Just when it appeared Connecticut’s fiscal situation under Failed Governor Dan Malloy and his Democrat Enablers couldn’t get any worse, the state has suffered another credit rating downgrade. Standard & Poor’s downgraded its outlook for Connecticut’s general obligation bonds on Friday to “negative.” S&P directly attributed its downgrade to the state’s over 100 day-long budget crisis and “substantial tax increases” enacted under Malloy’s previous budgets, and warned that another credit downgrade could come “if the state departs from a structurally balanced budget.” In this year alone, all three major credit agencies, S&P, Moody’s, and Fitch, have downgraded the state’s credit rating while Connecticut’s budget crisis continues with no end in sight.

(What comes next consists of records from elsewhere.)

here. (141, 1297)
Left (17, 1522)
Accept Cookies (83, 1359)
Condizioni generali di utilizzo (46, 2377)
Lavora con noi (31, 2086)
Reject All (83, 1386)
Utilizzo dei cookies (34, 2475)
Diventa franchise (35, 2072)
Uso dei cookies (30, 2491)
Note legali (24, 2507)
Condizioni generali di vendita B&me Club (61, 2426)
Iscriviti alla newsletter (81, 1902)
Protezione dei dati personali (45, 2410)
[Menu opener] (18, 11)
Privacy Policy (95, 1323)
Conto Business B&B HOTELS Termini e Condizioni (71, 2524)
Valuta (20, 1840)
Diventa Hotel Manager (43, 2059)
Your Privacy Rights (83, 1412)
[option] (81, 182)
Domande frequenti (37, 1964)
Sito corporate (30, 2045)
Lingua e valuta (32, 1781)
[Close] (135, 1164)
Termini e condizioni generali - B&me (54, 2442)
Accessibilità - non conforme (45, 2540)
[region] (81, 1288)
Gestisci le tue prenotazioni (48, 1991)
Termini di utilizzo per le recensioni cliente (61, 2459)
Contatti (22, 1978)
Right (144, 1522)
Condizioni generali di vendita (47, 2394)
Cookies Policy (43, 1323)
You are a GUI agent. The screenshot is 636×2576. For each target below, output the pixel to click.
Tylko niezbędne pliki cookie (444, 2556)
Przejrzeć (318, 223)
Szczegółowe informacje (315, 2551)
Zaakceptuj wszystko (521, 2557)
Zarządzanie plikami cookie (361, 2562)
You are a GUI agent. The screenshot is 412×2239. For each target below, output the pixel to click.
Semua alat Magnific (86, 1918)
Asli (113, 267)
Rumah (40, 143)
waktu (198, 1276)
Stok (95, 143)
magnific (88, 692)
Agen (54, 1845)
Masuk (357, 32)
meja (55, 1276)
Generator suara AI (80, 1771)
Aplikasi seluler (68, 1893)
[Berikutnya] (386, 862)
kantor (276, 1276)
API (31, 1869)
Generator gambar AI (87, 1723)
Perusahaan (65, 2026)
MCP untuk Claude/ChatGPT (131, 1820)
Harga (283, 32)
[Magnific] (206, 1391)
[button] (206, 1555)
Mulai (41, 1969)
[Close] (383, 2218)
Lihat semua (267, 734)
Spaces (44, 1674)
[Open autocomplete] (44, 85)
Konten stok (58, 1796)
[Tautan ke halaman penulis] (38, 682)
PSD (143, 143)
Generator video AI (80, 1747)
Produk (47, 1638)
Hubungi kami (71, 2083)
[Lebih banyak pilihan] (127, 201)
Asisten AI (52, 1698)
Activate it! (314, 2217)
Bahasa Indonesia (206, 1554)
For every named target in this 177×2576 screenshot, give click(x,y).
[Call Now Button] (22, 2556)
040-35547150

Without a budget for 105 days, Standard & Poor’s Global Ratings sent the state a message Friday when it downgraded its outlook for Connecticut’s general obligation bonds to ‘negative.’
It didn’t lower the bonding rating from A+, but it revised its outlook from stable to negative for the state’s $19 billion in general obligation debt.
‘The outlook change reflects what we believe to be increasing constraints on Connecticut achieving long-term structural balance, highlighted by the state’s delay in enacting a fiscal 2018-2019 biennium budget for the period that began July 1, 2017,’ S&P Global Ratings credit analyst David Hitchcock said. ‘These budget constraints include revenue weakness because of slow economic growth and recent population decline and reduced revenue-raising flexibility after substantial tax increases were instituted in the last two biennium budgets…’
If the state departs from a structurally balanced budget, if revenues fall below expectations, and if there’s an increase in pension liabilities, ‘we could lower our rating on Connecticut,’ he said.